This thesis explores mechanisms of photovoltaic action, bulk current conduction and electric-field-enhanced and chemically catalyzed water dissociation in bipolar membranes, polymeric devices that, when exposed to water and when pretreated to have only H+ and OH‒ as the mobile species, abide by the physics and mimic the behavior of semiconductor pn-junctions. The first study entails the fabrication of a protonic solar cell consisting of a polymeric bipolar membrane sensitized to visible light with covalently bound photoacid dye molecules. Electrodes were applied to either face of the membrane and fed with humidified H2 to form RHEs as part of MEAs that allowed interconversion of electronic and protonic signals. Photon absorption by photoacids covalently bound within the bipolar MEA resulted in proton transfer to water and/or hydroxide. Classical solar cell current-voltage curves and Mott-Schottky analyses in the dark and under illumination showed “reverse” photovoltaic action, consistent with a light-induced loss of protonic mobile charge carriers or dynamic processes in these new polymeric materials.

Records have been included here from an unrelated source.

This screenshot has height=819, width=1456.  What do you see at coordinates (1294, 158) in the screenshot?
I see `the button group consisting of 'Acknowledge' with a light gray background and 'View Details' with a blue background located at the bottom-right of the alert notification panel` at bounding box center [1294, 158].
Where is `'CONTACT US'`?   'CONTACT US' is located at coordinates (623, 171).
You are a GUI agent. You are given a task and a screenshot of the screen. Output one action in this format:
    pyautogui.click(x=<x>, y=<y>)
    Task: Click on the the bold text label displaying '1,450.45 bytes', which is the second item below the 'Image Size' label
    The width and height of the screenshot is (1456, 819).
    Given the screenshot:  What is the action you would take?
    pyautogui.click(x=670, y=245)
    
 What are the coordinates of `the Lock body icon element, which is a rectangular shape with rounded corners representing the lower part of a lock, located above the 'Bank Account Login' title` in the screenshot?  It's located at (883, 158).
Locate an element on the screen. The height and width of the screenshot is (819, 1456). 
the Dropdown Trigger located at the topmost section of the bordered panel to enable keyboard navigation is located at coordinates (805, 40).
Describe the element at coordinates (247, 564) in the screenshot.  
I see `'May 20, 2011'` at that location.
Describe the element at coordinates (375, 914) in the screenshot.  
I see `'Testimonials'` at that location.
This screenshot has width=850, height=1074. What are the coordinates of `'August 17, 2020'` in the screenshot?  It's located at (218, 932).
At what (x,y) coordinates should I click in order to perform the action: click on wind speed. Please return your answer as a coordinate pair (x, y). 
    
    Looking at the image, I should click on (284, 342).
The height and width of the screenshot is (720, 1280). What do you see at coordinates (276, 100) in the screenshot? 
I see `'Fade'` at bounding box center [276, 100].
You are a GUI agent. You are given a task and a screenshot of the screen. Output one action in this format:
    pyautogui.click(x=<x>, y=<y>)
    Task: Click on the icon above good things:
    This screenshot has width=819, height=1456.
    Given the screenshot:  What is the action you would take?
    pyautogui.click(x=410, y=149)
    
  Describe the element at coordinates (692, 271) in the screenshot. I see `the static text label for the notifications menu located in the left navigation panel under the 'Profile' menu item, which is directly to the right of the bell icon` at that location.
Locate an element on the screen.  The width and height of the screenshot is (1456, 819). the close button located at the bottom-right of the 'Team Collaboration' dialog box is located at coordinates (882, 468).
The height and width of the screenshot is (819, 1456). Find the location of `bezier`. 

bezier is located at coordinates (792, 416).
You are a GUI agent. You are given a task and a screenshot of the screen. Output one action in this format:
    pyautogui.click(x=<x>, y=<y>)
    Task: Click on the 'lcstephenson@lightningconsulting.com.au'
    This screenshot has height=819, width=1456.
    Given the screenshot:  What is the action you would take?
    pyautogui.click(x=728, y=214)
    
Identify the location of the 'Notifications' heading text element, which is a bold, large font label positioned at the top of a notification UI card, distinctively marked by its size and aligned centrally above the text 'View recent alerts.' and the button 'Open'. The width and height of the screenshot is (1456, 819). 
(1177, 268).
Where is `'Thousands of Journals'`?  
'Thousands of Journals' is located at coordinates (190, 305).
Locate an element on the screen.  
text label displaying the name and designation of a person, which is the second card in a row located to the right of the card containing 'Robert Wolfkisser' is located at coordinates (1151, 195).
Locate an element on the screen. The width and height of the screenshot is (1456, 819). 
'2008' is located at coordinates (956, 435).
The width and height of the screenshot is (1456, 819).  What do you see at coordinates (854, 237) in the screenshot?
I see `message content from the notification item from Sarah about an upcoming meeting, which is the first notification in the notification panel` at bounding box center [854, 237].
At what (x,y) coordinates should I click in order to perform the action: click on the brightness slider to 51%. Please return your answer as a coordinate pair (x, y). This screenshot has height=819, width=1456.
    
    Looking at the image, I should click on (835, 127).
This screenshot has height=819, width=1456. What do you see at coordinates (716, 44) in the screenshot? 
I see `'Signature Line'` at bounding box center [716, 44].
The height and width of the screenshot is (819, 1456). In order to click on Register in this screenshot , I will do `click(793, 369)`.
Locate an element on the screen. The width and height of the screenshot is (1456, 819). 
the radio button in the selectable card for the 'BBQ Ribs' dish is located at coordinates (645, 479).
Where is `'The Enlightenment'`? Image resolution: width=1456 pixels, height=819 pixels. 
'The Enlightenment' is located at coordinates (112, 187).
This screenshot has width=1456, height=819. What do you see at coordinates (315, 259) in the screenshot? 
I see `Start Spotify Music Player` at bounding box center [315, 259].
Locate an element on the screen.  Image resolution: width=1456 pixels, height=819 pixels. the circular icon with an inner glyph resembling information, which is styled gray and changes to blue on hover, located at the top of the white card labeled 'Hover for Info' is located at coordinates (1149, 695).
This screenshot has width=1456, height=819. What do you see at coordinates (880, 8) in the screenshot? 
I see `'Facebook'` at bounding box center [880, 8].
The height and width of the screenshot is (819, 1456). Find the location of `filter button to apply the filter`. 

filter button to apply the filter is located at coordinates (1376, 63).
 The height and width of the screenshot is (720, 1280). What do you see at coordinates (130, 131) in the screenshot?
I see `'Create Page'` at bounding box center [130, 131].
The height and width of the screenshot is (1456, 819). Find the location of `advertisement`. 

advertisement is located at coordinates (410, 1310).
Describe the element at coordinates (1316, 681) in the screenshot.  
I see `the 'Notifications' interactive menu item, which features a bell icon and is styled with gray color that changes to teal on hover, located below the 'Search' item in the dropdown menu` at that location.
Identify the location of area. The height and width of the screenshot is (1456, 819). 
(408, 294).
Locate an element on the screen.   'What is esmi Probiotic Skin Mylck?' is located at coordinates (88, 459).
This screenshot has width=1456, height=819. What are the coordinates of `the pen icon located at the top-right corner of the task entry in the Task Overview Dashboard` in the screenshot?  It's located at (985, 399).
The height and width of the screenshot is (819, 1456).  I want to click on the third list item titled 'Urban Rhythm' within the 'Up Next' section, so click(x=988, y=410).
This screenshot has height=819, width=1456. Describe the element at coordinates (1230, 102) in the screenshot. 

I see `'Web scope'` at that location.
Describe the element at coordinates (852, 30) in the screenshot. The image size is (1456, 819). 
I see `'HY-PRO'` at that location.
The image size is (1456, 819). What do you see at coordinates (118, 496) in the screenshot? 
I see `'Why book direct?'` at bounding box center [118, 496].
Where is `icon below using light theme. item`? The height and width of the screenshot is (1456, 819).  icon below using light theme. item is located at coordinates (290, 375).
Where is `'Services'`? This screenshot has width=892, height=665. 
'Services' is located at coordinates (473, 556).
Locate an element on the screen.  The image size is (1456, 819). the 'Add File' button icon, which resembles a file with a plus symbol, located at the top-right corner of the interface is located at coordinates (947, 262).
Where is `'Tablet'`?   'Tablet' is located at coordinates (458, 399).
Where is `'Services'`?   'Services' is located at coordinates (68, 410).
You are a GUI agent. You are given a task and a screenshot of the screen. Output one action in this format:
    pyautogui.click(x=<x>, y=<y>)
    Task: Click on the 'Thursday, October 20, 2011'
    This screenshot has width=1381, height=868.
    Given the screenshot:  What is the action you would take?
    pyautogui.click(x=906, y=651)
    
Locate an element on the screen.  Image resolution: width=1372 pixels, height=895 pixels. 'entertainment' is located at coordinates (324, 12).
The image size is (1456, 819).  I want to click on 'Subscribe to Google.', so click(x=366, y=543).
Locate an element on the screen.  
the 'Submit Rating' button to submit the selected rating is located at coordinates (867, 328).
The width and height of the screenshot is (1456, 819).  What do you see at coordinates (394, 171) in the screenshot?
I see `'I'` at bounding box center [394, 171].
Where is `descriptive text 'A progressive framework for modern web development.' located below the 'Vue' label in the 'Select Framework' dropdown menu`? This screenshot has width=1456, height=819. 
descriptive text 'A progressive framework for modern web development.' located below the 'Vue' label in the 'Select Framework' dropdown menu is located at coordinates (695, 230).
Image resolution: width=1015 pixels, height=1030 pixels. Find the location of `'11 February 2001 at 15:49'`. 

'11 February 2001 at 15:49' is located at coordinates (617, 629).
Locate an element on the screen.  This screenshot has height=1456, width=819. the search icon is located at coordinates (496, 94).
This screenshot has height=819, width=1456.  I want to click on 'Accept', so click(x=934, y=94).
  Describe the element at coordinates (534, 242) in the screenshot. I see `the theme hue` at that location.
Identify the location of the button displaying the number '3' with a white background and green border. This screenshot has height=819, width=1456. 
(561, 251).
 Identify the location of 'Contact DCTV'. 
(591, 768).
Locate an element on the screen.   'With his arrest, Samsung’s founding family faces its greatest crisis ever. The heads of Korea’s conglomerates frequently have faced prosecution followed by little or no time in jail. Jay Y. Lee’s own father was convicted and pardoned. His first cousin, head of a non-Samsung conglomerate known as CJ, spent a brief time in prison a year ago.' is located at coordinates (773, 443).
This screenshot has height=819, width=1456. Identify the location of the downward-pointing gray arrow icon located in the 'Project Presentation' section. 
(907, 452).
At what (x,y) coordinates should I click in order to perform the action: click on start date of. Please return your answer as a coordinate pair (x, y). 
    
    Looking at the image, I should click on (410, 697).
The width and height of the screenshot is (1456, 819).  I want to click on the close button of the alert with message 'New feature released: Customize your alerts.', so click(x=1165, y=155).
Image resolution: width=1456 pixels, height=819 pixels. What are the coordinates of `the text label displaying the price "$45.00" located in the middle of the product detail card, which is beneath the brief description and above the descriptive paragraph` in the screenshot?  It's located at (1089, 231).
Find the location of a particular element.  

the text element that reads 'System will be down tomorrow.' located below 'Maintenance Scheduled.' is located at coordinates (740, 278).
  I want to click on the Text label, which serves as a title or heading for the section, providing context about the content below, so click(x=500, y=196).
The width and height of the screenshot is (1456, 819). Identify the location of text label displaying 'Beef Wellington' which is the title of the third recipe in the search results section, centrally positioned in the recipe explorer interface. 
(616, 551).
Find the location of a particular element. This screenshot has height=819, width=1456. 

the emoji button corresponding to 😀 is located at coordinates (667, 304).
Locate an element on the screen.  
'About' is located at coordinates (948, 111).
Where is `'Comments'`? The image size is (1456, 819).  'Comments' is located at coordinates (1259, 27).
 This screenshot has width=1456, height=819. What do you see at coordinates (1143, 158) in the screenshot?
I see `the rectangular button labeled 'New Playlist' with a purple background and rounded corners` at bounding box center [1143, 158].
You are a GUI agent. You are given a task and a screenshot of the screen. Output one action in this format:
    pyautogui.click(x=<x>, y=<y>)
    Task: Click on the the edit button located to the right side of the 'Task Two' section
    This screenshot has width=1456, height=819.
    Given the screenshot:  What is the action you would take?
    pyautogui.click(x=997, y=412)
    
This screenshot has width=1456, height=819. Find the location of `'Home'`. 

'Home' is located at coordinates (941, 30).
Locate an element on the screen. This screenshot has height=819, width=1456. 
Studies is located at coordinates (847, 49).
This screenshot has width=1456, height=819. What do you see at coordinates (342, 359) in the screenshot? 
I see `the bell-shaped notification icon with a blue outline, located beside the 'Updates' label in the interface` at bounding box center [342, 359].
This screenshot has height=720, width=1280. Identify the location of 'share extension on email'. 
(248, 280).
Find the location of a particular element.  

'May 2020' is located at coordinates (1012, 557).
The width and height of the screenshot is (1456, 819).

The second study concerns similar bipolar membrane-electrode assemblies (MEAs) but rather than containing photoacidic dyes, the junction is coated with an intermediate polymer that contains organic proton-transfer catalysts, specifically phosphonic acid groups, that are akin to Shockley‒Read‒Hall recombination centers in traditional semiconductors and can enhance the rate of water dissociation at small applied potentials. The report described herein is the first to utilize a polymer scaffold, poly(2,6-dimethyl-1,4-phenylene oxide), to anchor organic functional groups with controlled pKa values in the bipolar membrane. The champion bipolar membrane in the study yielded a two order of magnitude enhancement in the rate of water dissociation compared to the state-of-the-art commercial metal oxide-containing bipolar membrane. A thickness dependence study was performed by varying the dimensions of the phosphonic acid catalyst layer, and insight into the mechanism of water dissociation current and current conduction in the BPM was gained. A numerical model was also developed using the Law of Mass Balance and Poisson-Nernst-Planck transport physics to rationalize experimental trends.
The third study utilizes finite-element modeling to identify design principles for a floating reactor capable of direct oceanic carbon capture. A thermodynamically rigorous model was developed to include a web of 13 chemical reactions at play in the system, namely proton-transfer processes between water, dissolved inorganic carbon species, and catalyst species that we propose to functionalize the reactor with to enhance the rate of CO2 capture. Analyses have identified the range of liquid flow rates and vacuum levels at which the system should operate to achieve substantial carbon capture and means to enhance performance using catalysts for specific reaction steps.